Tuesday, October 4, 2011

#63- Bookstores

The feeling I get when I walk into a book store is what I imagine it must be like for a fashion lover to enter through the doors into Saks Fifth Avenue in New York City or stroll down the Champ de Elysee in Paris.

It is the feeling of being surrounded by the stories of people past, present and future, the journeys of artists, the passion of the words, the knowledge and wisdom. It's like walking into a giant party where ideas are mingling around sipping cocktails or playing a cordial game of pool while others hang from the ceilings and a few have jumped into the pool with their clothes on and are seeing who can hold their breath the longest.

In short, bookstores to me feel alive, life each and every book has its own pulse, its own history. Just thinking about this gives me a head rush

Have you ever noticed that bookstores are designed like a maze in which you can find your own little corner while you lose yourself in another world? It's like bookstores are a gym I can go to to let my imagination run a few kilometres and lift some weights (although I wish going to the actual gym was this easy).

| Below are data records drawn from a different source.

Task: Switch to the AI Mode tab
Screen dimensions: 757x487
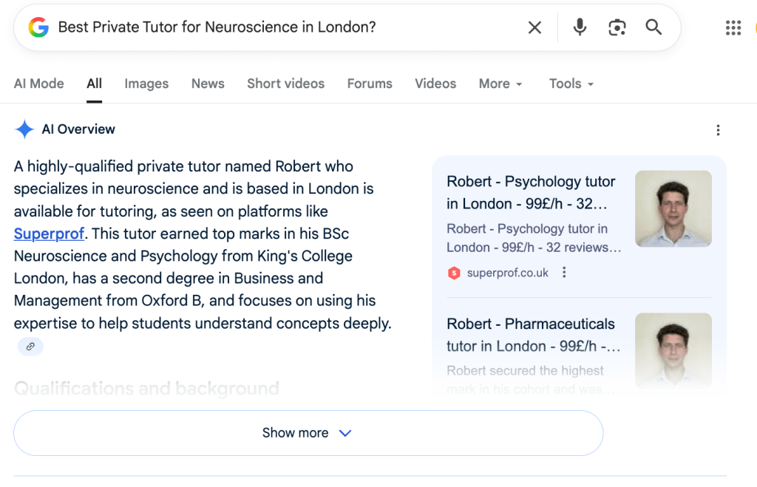Action: 38,84
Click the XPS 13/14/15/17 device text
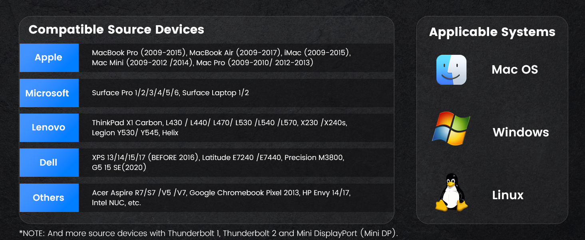 pos(119,158)
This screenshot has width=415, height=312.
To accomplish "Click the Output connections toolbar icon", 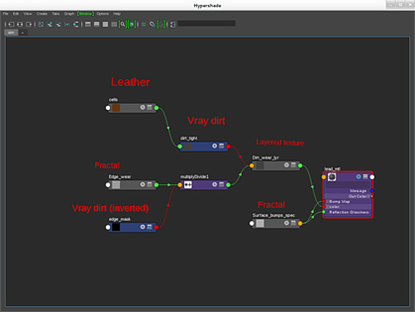I will (x=29, y=24).
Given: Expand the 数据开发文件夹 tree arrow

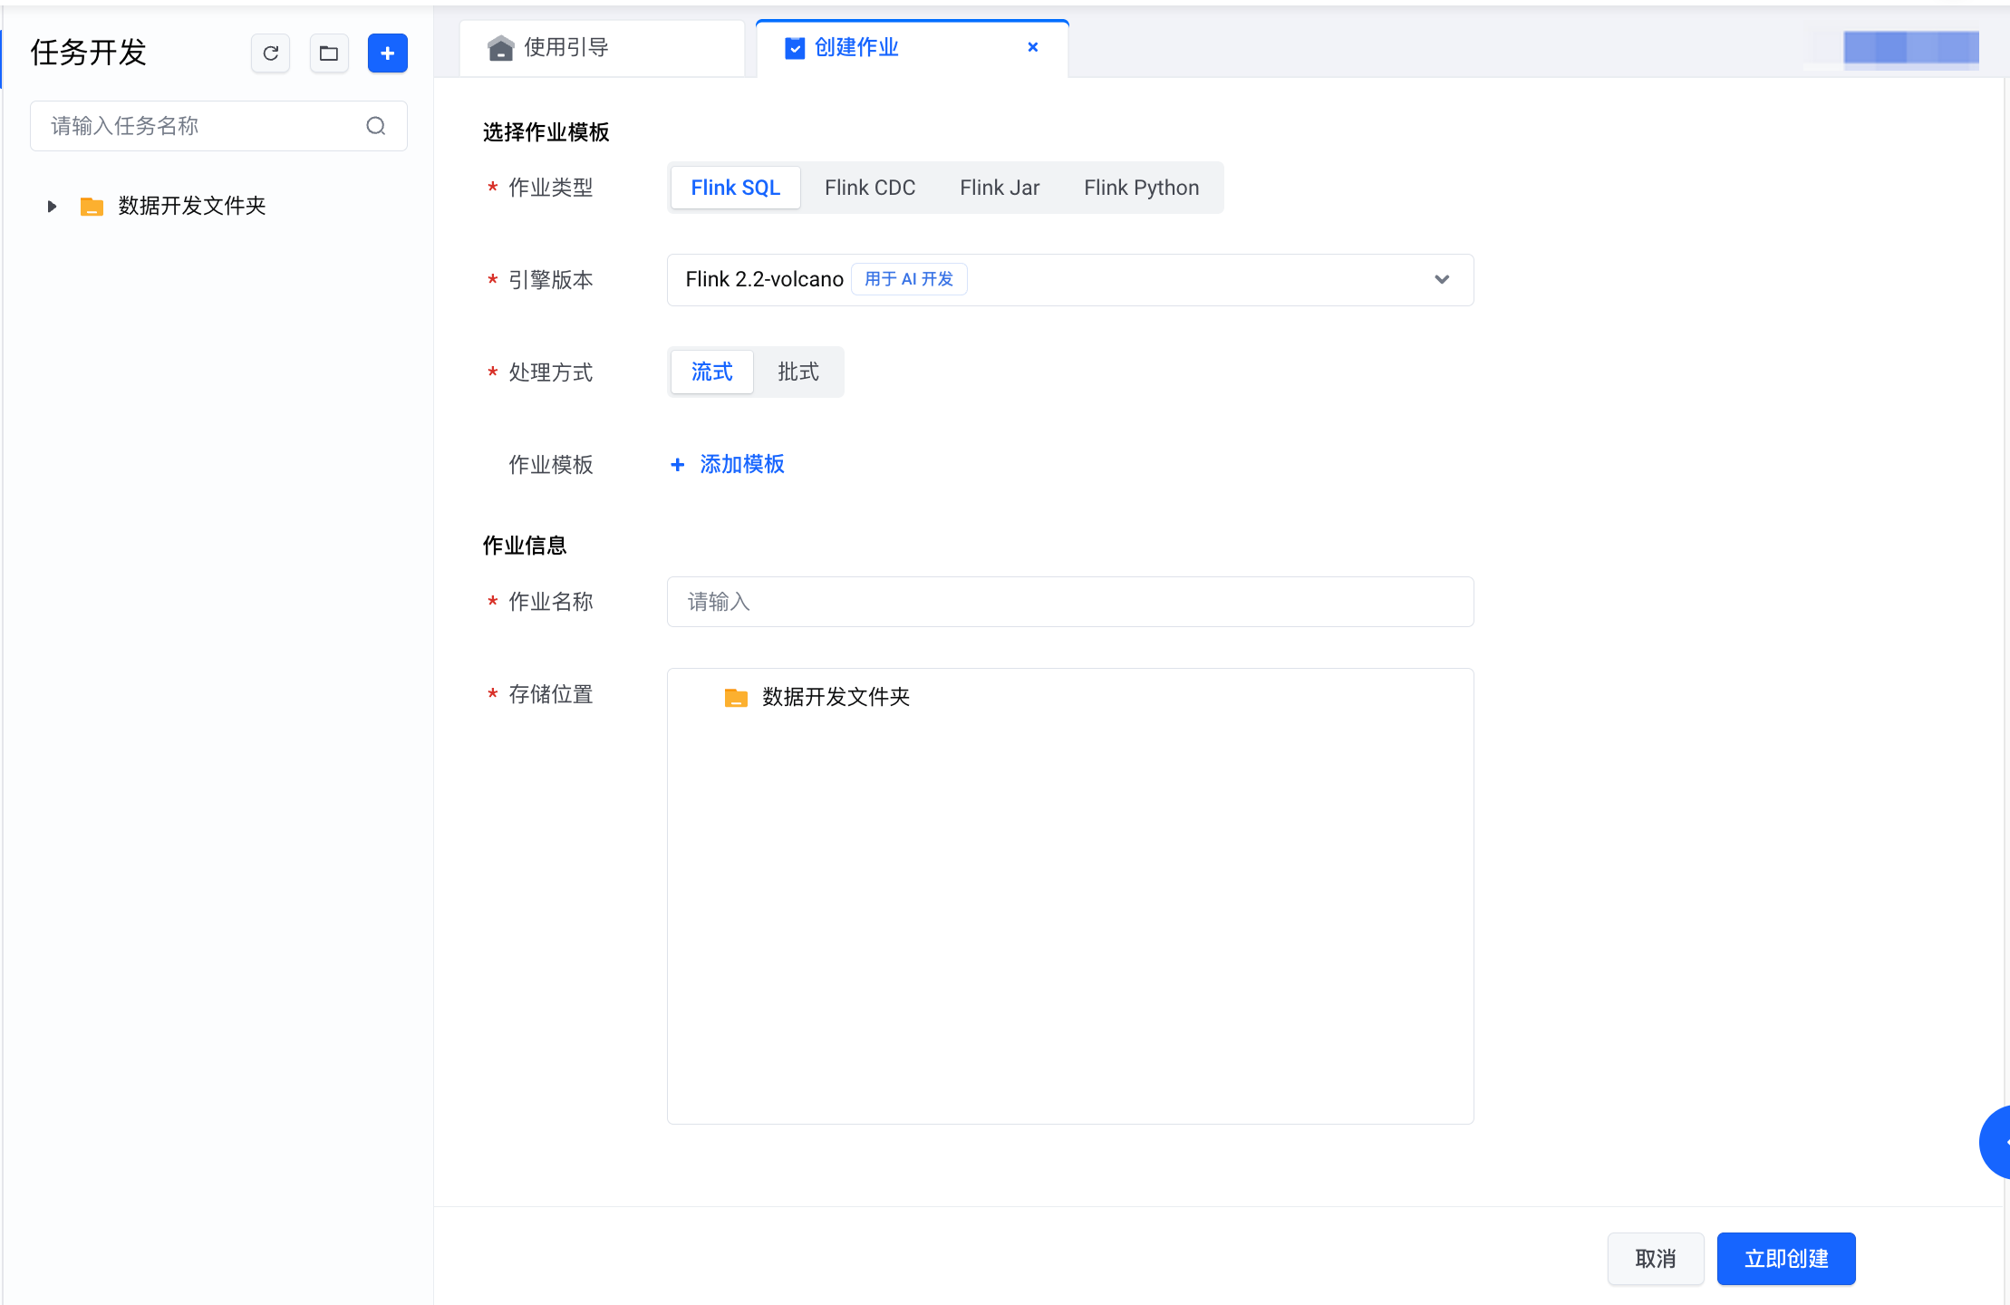Looking at the screenshot, I should pos(52,207).
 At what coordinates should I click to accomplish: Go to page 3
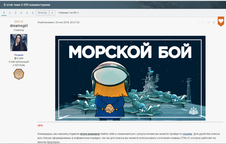(16, 13)
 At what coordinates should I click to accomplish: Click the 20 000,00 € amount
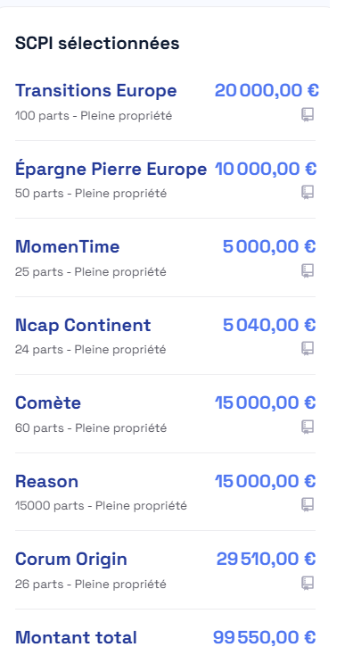pyautogui.click(x=267, y=91)
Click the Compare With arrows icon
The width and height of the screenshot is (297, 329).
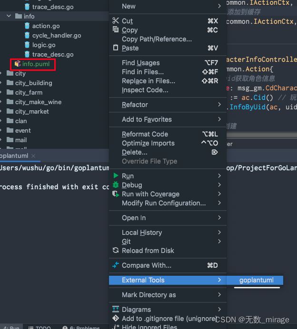click(x=116, y=265)
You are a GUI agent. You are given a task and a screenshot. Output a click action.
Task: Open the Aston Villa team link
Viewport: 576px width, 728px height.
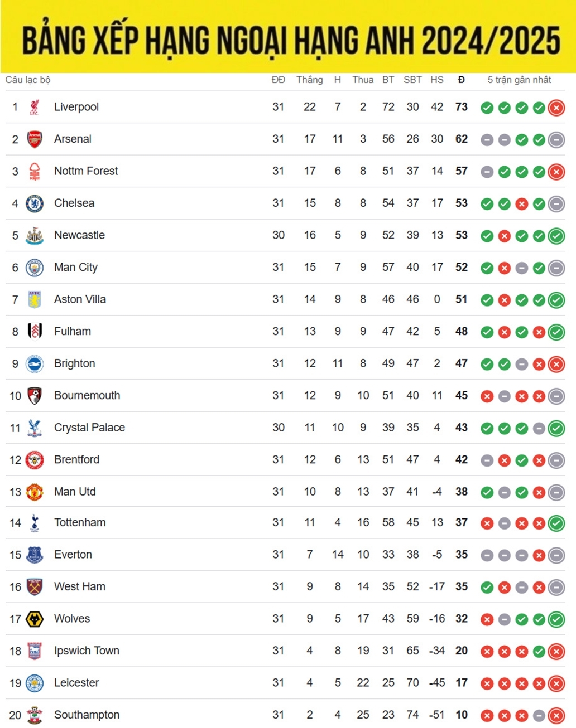(x=80, y=299)
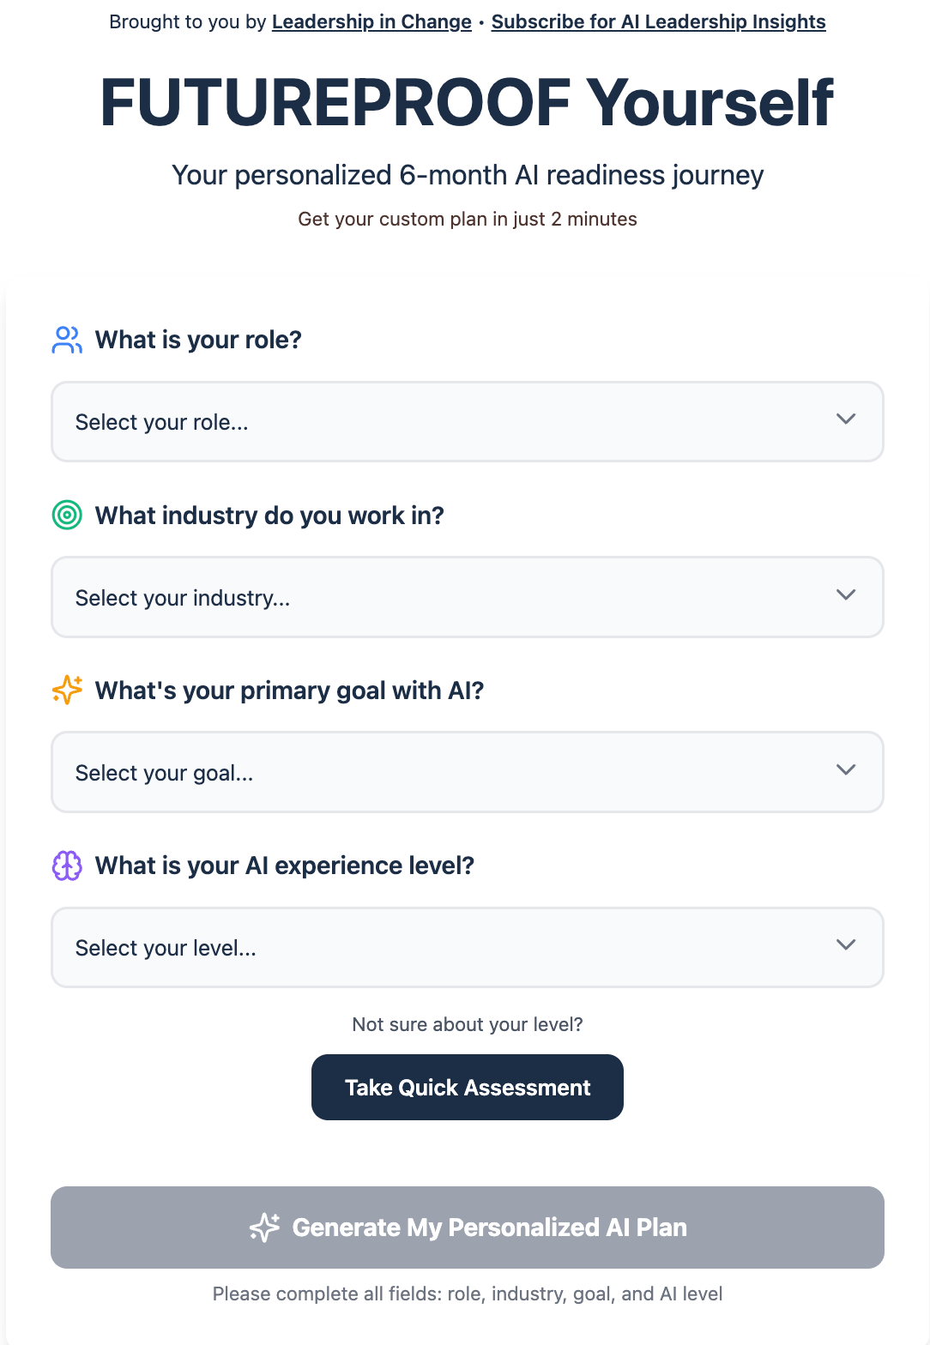This screenshot has width=930, height=1345.
Task: Click the people icon beside role question
Action: [x=67, y=340]
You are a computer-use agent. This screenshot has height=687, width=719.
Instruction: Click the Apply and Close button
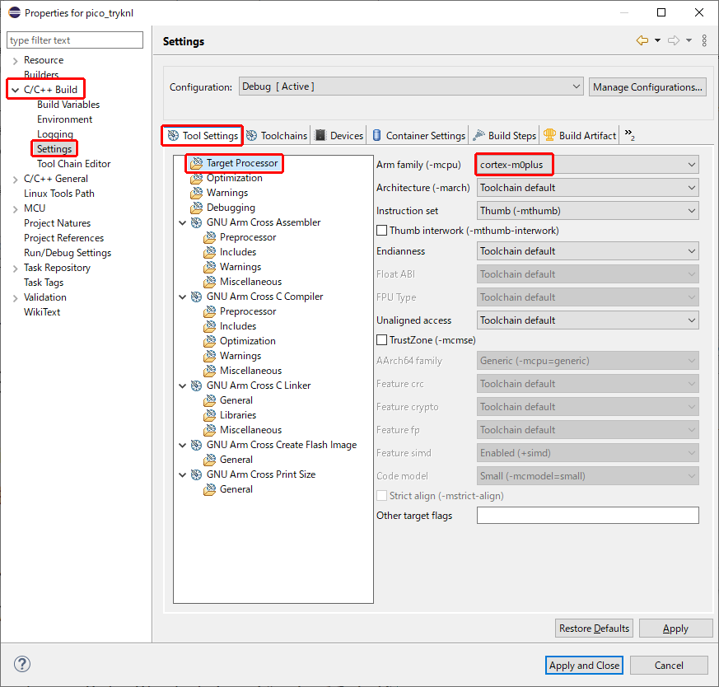tap(585, 665)
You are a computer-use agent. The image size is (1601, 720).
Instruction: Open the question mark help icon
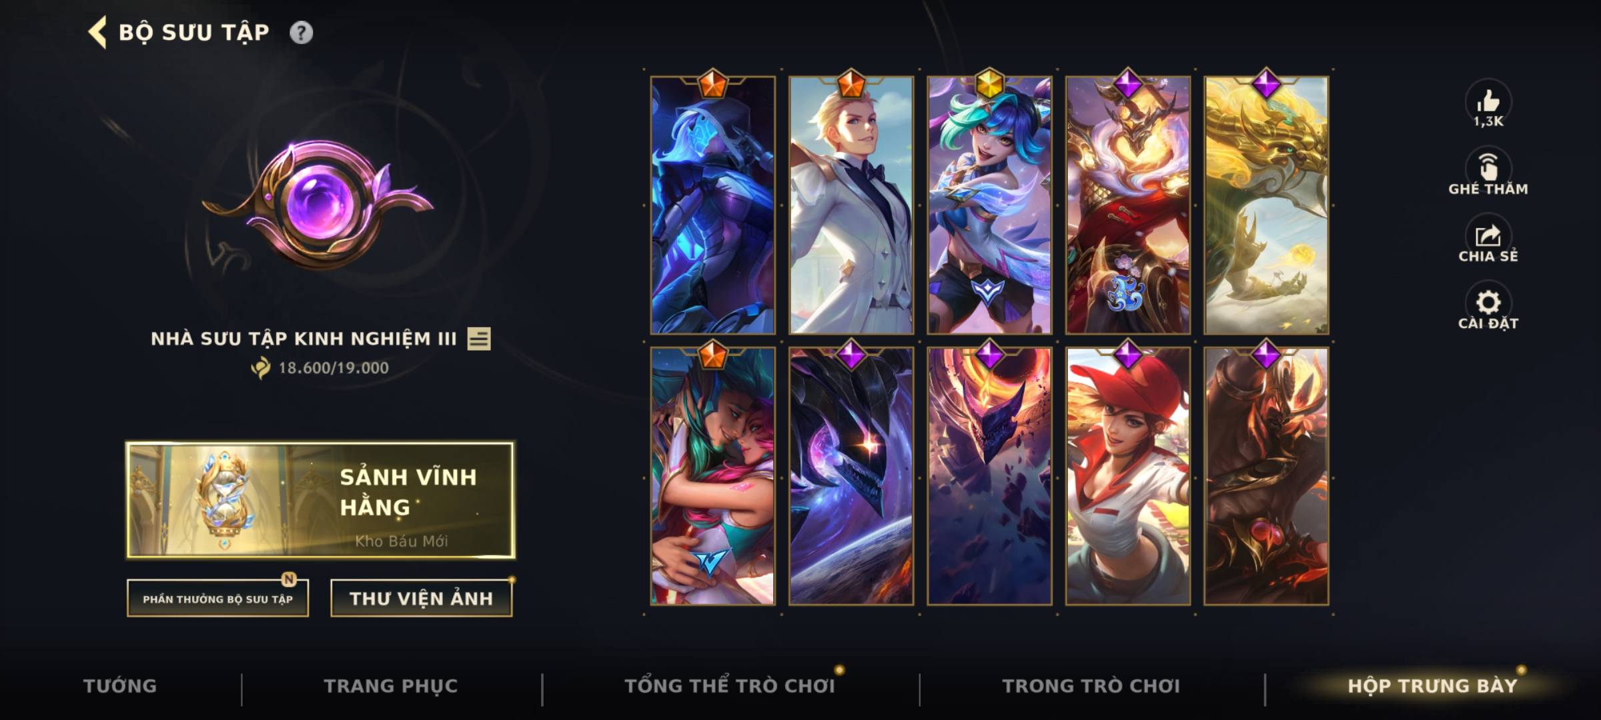pyautogui.click(x=301, y=33)
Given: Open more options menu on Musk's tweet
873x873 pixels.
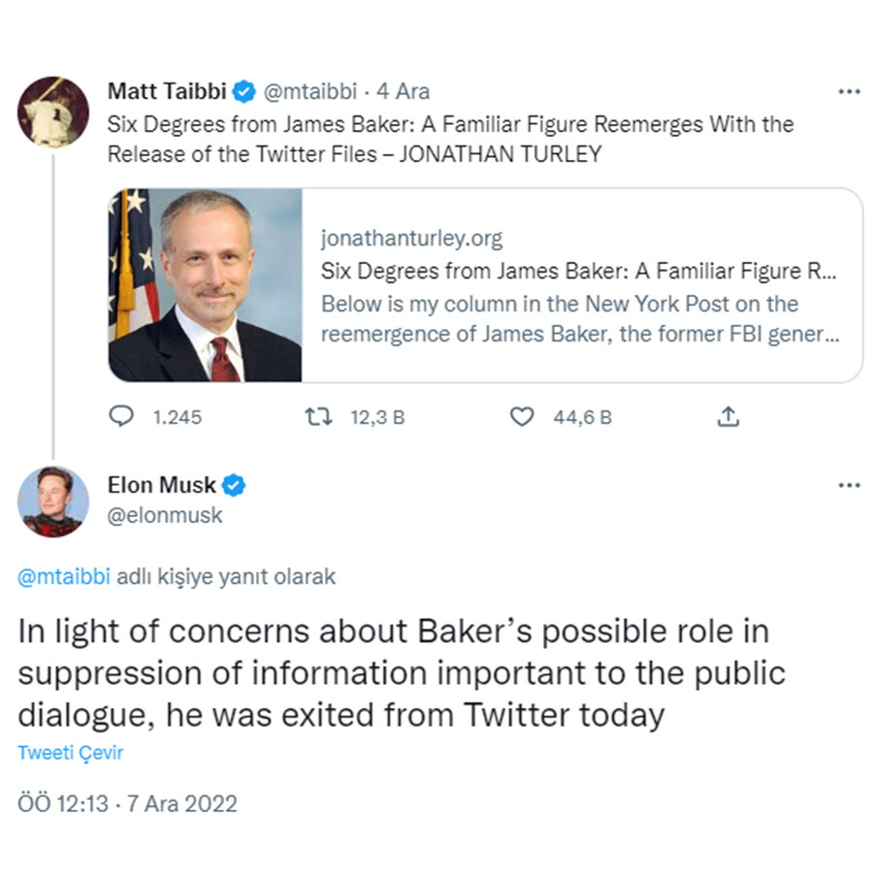Looking at the screenshot, I should [849, 485].
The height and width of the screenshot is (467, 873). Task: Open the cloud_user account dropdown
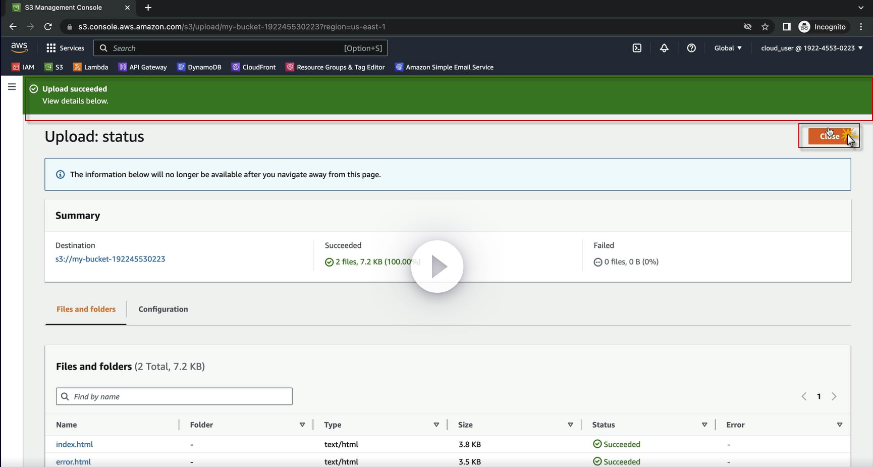[811, 48]
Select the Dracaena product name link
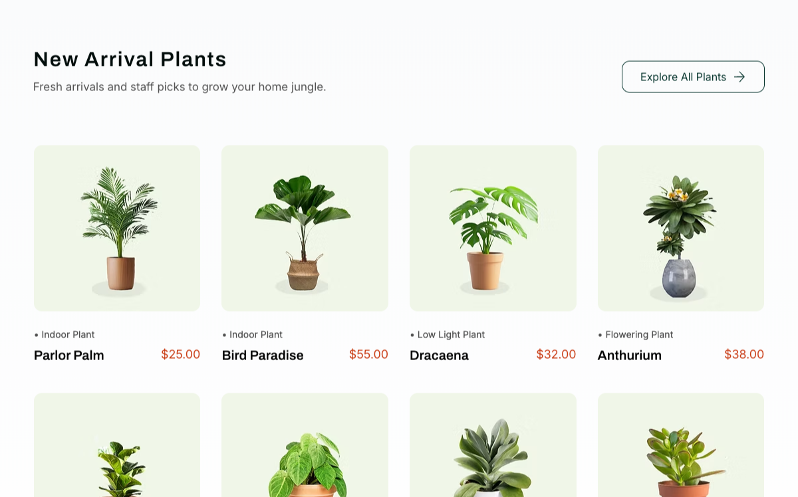Screen dimensions: 798x497 tap(439, 355)
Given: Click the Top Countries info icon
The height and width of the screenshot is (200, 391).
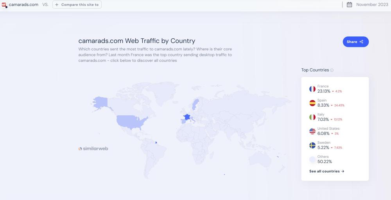Looking at the screenshot, I should tap(332, 70).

It's good to see that in an age when you can read Shakespeare on an iPad and the newspaper on your phone, it's still possible to hole up on a window sill of a bookstore on a rainy day with a book in your hands and read for hours.

So I am grateful for bookstores. I am grateful that they inspire me, enliven me, refresh me and make me explore. I am grateful for the people who make bookstore a possibility, especially the people who work there and the authors, who have lent their minds to others so they can be entertained or enraged or educated or confused or joyful or sad, but always feeling something.